Relocating to Eastern NC from So., NJ has given us a different apprecition to "critters".  We have the Orkin man come every 6 weeks for preventative maintenance and it works.  With the ever presence of fire ants and the occasional mouse, it would actually cost us more if my dh did it himself.  When we were in So., NJ a squirrel got into our attic and a bird built a nest in our fireplace.  Orkin takes care of all critters and we don't have to, well worth it.


----------



## BSQ (Sep 7, 2006)

could be a critter, indeed.  I have vents at the bottom of my house and although they appear to be covered, even the tiniest of tears in the screen can let a rat through. 
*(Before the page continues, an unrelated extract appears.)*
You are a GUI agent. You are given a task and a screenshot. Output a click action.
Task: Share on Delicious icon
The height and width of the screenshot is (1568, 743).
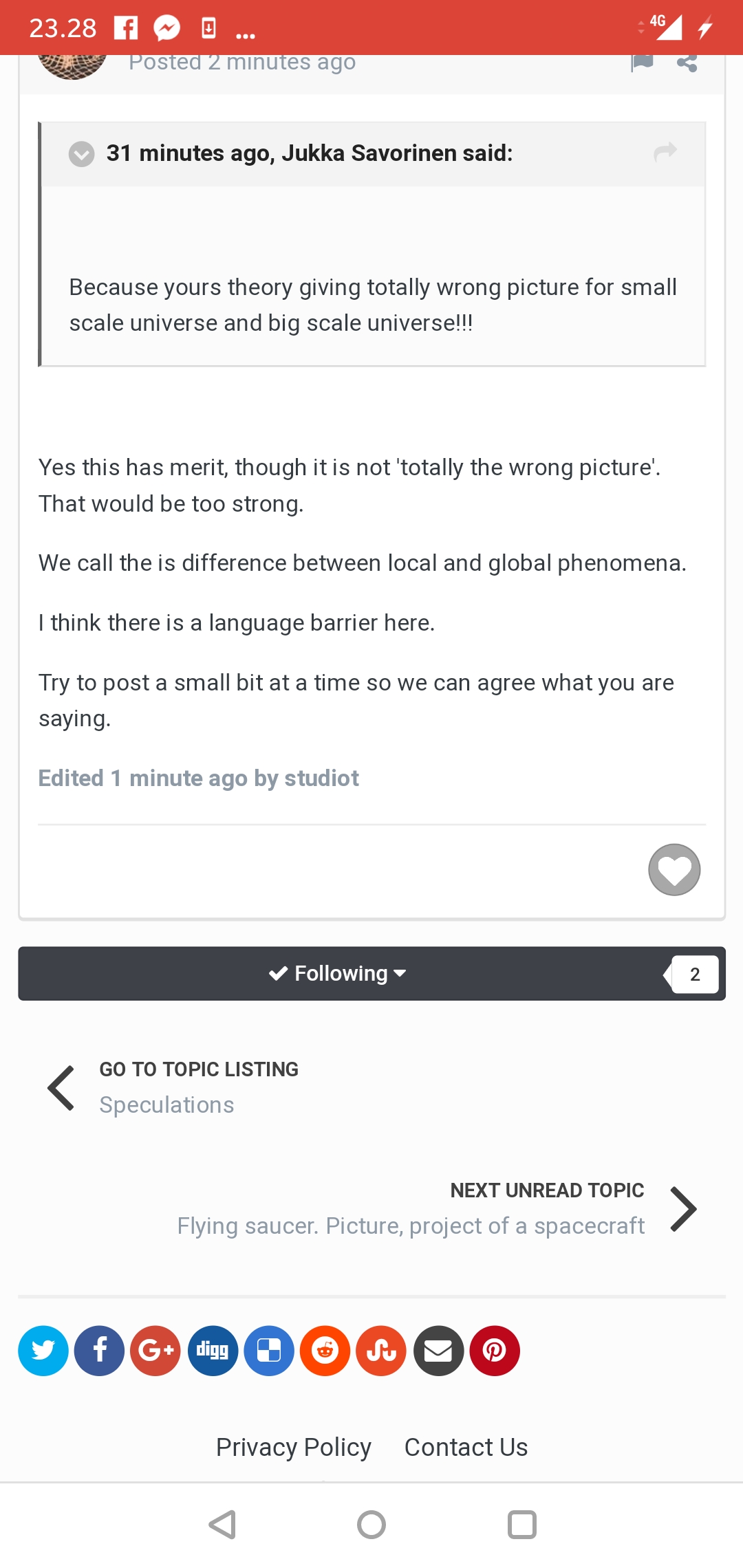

Rats were a bit more obvious choice where I lived because at sunset you can see them crawling on the power wires.  (ick).


----------



## IngridN (Sep 7, 2006)

Our critter was a family of racoons...momma racoon decided that under our house, right under the bay window in the breakfast area, was the perfect place to give birth  !  They got noisier as they got older.  We contacted the local wildlife control and they suggested making lots of noise to drive them out and it worked :whoopie: .  Lots of damage though & it cost us a fortune to have the insulation around the heating pipes redone as well as a have the area disinfected.  We also replaced the vents with extra strength wire and check them regularly.  We live in a semi-rural area and have to deal with all kinds of critters...

Ingrid


----------



## Jeni (Sep 7, 2006)

Thanks...I gues DH will be checking out under the house when he returns.


----------



## Azjim66 (Sep 8, 2006)

I had this problem once in our bedroom wall. Plugged in one of those sonic pest controls that sounds too ridiculous to work, but it did work. Never heard  the sound again.


----------



## ronandjoan (Sep 8, 2006)

*Just hope that it is not insects*

Our son had a hornet's nest


----------



## kewanee (Sep 8, 2006)

Hopefully it finds its way out.  We had one die in my son's room - at first I thought he had rotten food in his room or dirty socks somewhere.   Finally we realized what it must be.  We got both advice - 'you have to get it out' and 'let it alone'.  Since we are the un-handiest people in the world and had no desire to tear into walls or rebuild them, we let it be.  I should also mention that I couldn't tell exactly where it was but was definitely coming from the corner of the room.   
  Well.. it was horrible for 2 weeks and took about 6 weeks total for the smell to go away.   We moved him and his clothes into the family room during that time.  During the worst of it, I had to put towels around the door and if we had to get something out of there, we opened the door, covered our nose, and ran as fast as we could!
  Luckily it was in a corner of a small room.  If it was in the middle of the house or a main room, we probably would have taken the other action.


----------



## Jeni (Sep 8, 2006)

Well, I know it's not a hornet's nest...we were "blessed" with one of those in the ceiling, above our bed, a few months back.  Sometimes I feel like I am living in the wild kingdom here.  DH is going under the house tomorrow...I'll let you know what he finds.


----------



## azsunluvr (Sep 9, 2006)

We once had a mama oppossum and babies. Flea-ridden pests! Caught the babies in a bucket and put them in the park across the street. Mama "disappeared." Should mention we were living in an old house we were remodeling. A couple of the babies were able to squeeze through a hole in the floor and come in the house! Scary when I had a 1 and a 3-year old running around.


----------



## Malibu Sky (Sep 9, 2006)

Ghosts


----------